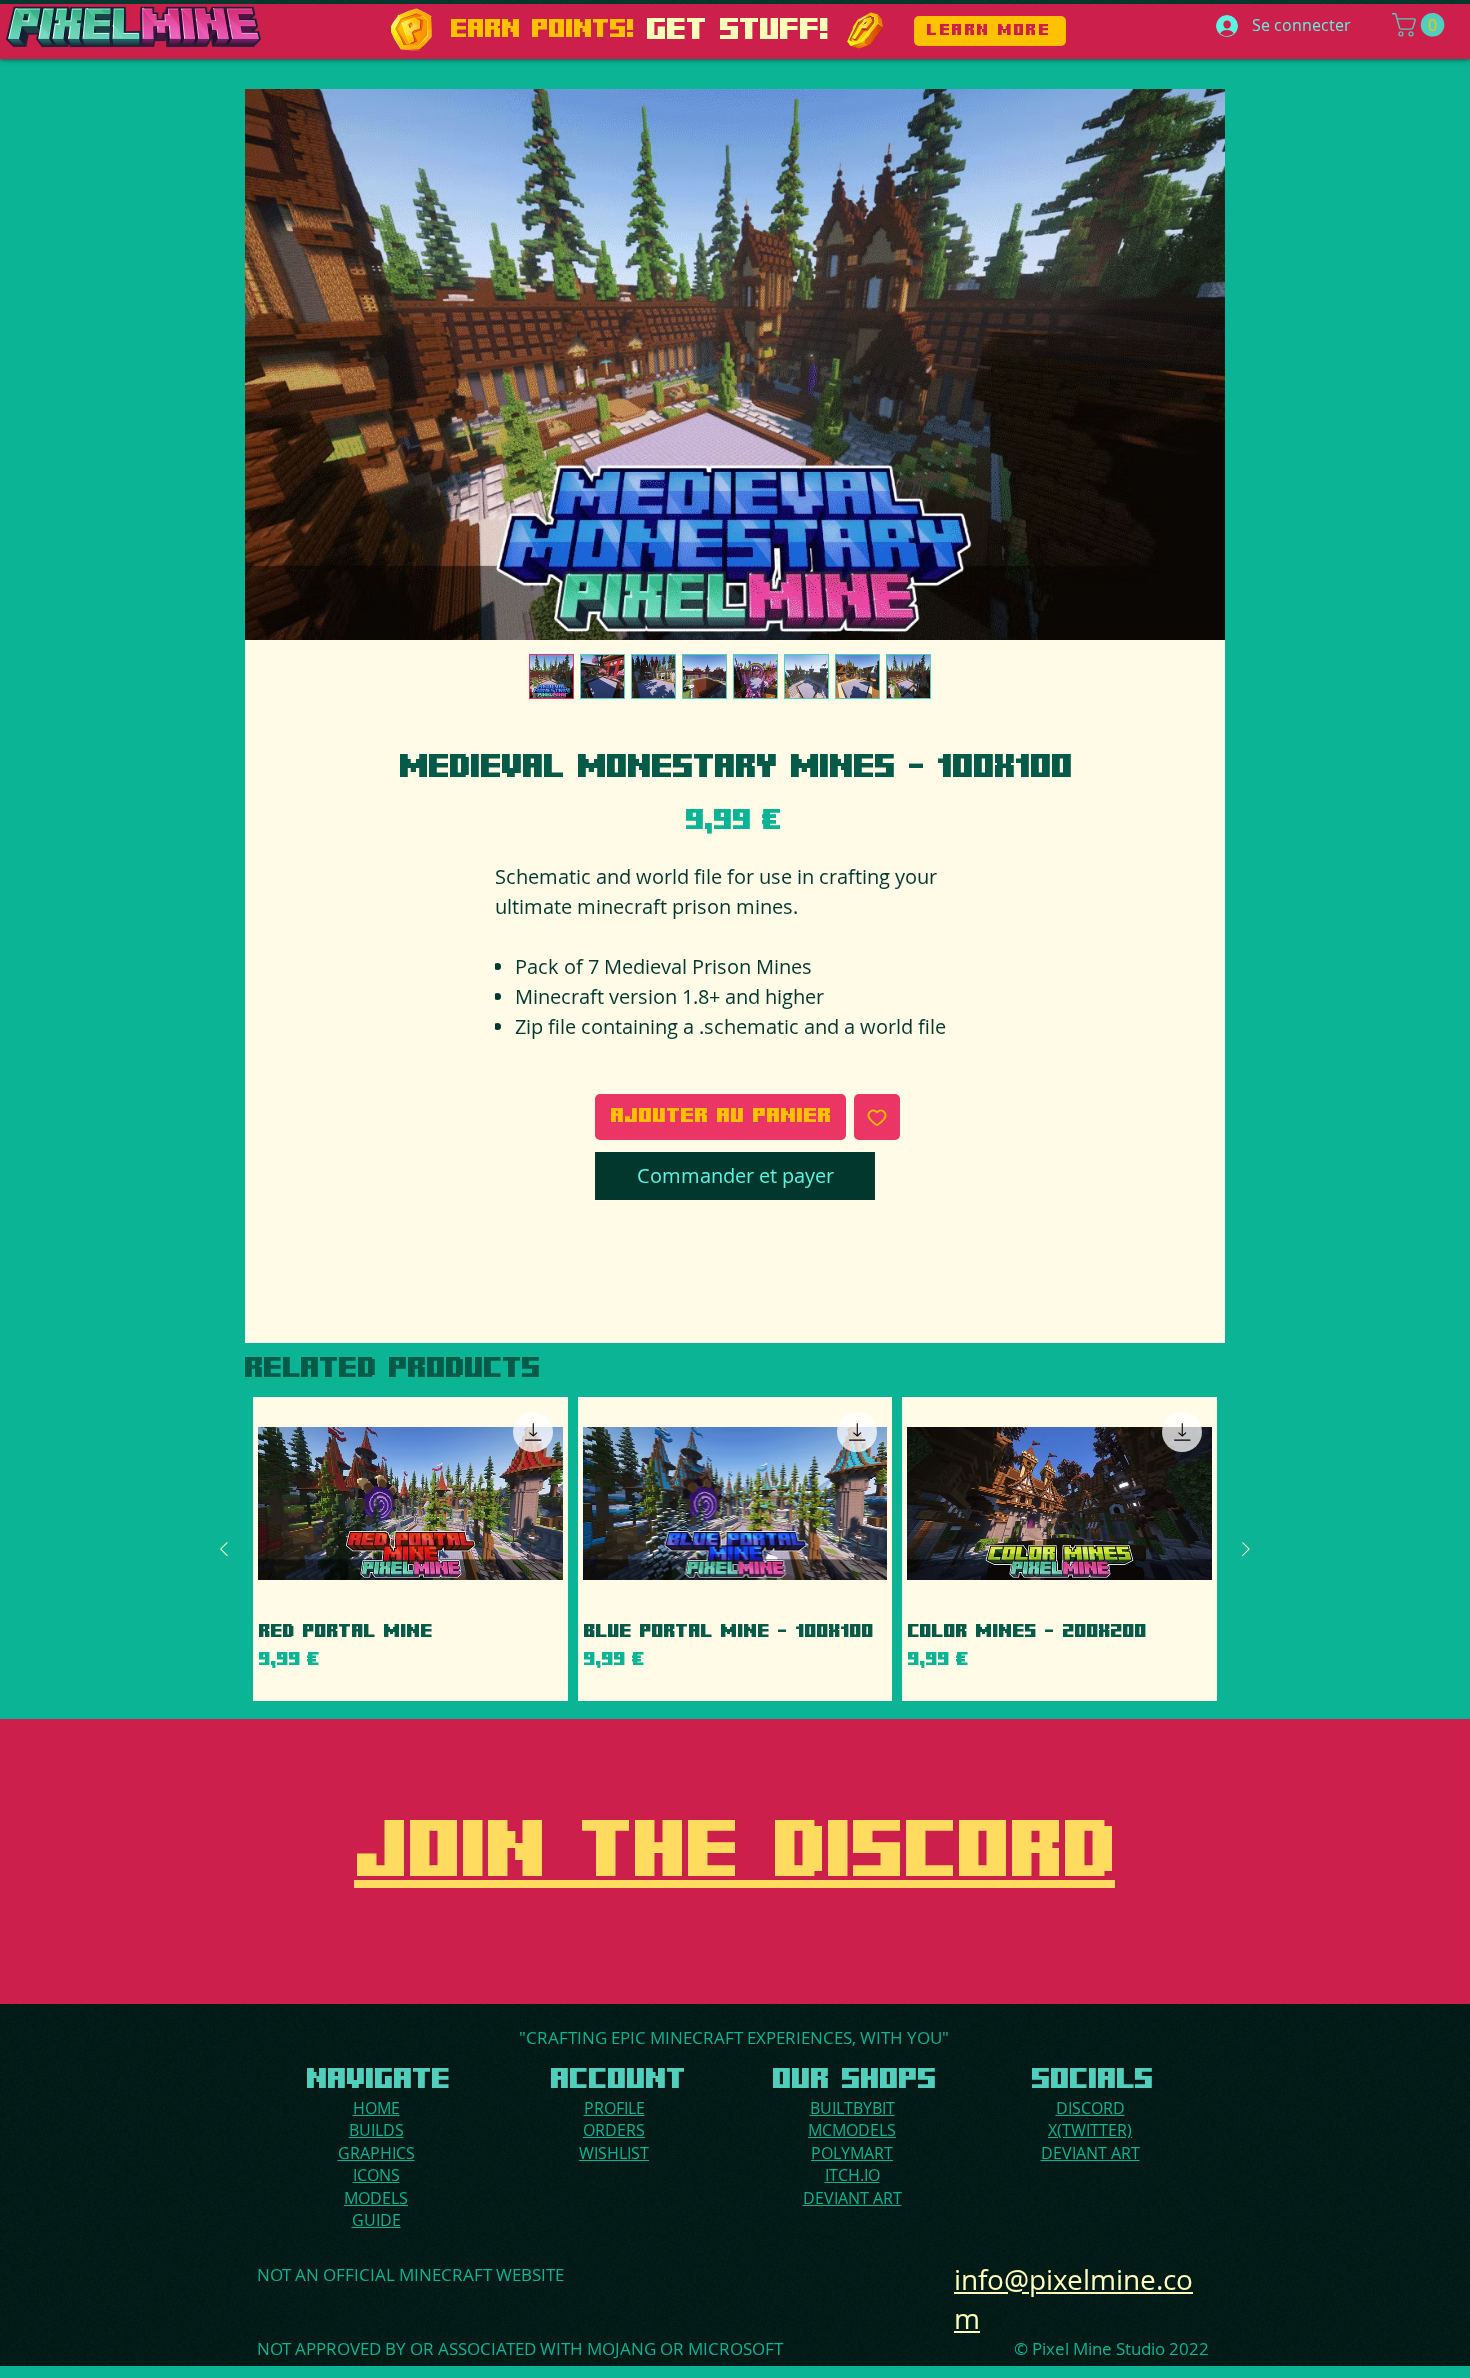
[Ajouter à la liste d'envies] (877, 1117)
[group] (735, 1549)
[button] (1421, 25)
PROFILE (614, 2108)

---

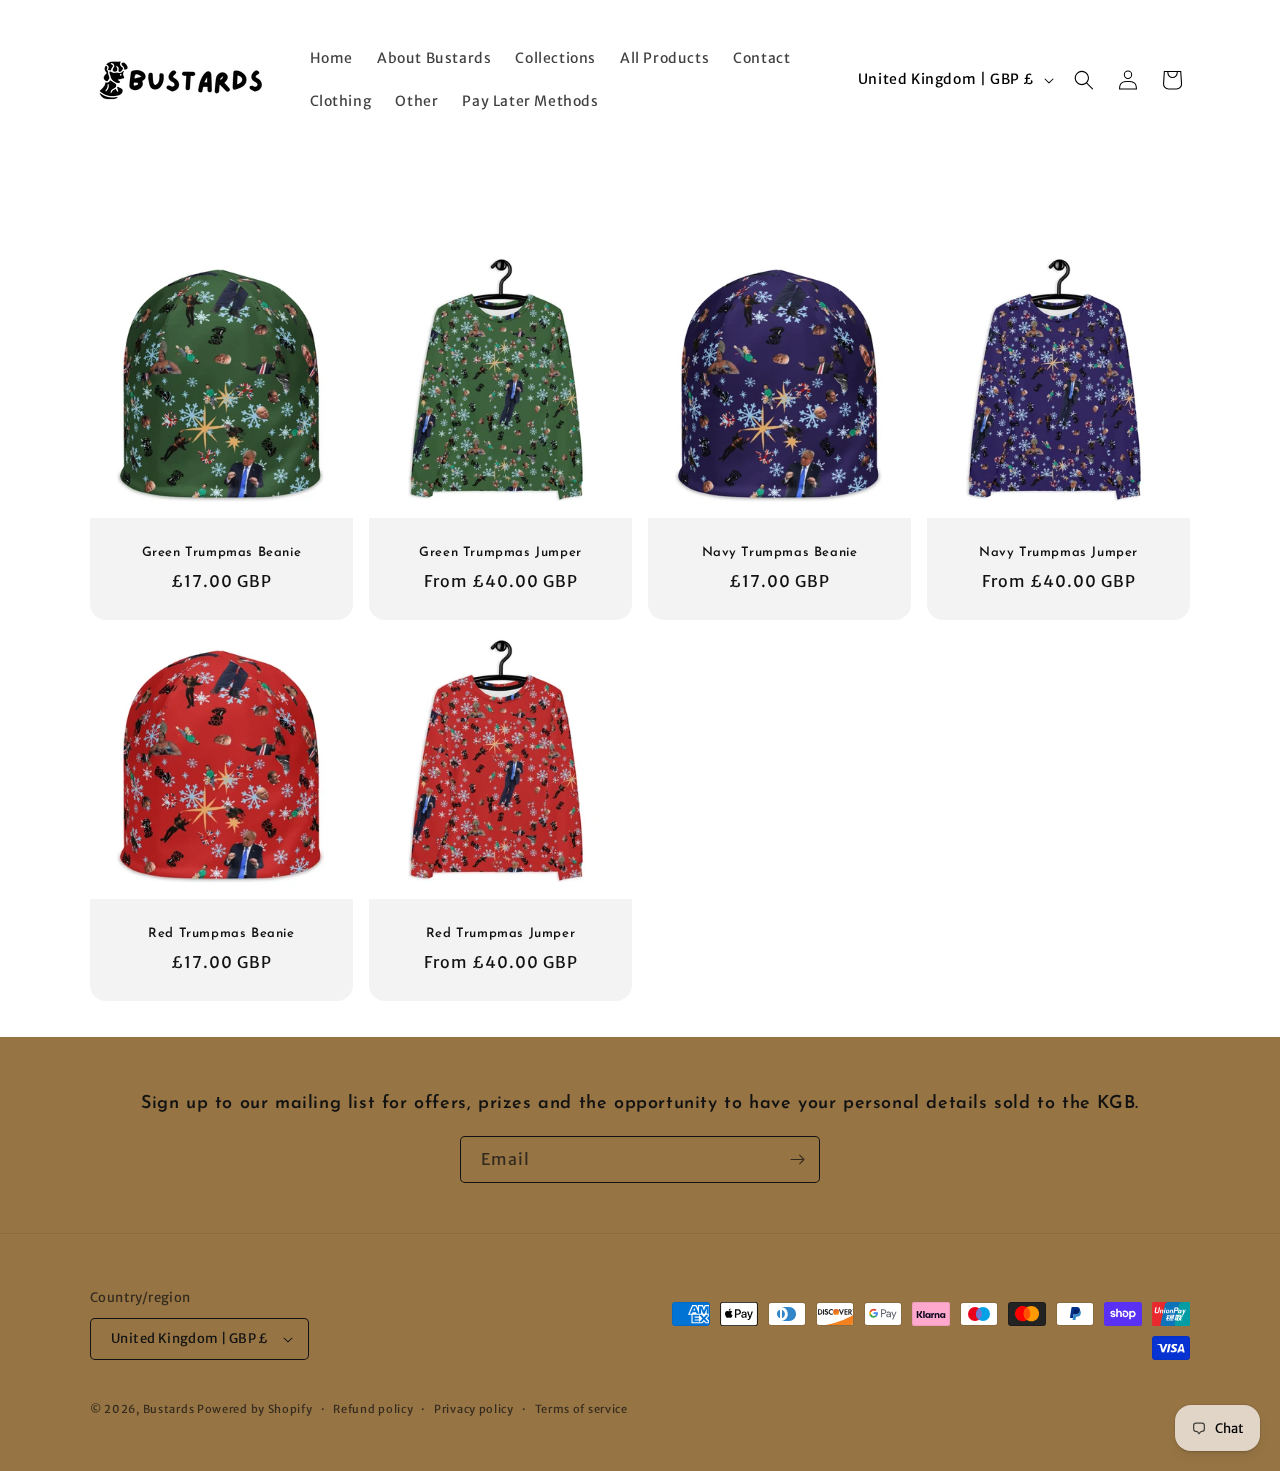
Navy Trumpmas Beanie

---

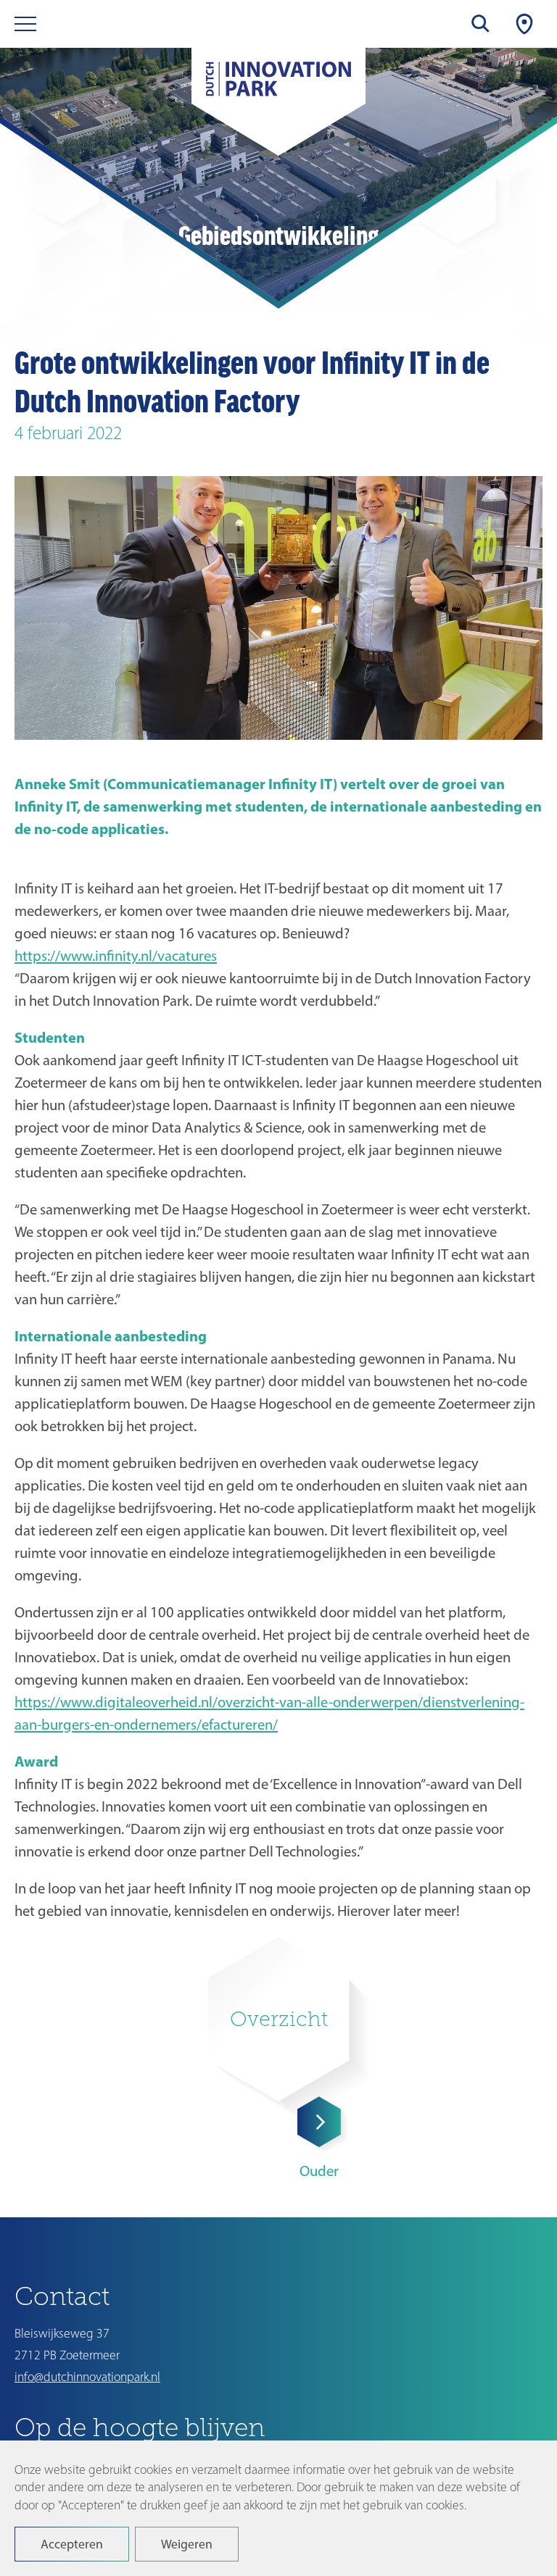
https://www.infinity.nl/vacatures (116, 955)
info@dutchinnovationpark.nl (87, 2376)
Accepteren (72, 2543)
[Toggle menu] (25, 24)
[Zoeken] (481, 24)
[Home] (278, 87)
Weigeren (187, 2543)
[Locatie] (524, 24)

Activity: Among the lines above, find the one with "[Ajouter à la liste d'envies] (877, 1117)" and the one with "PROFILE (614, 2108)". Quote both and everything between them, exactly.

Reply:
[Ajouter à la liste d'envies] (877, 1117)
[group] (735, 1549)
[button] (1421, 25)
PROFILE (614, 2108)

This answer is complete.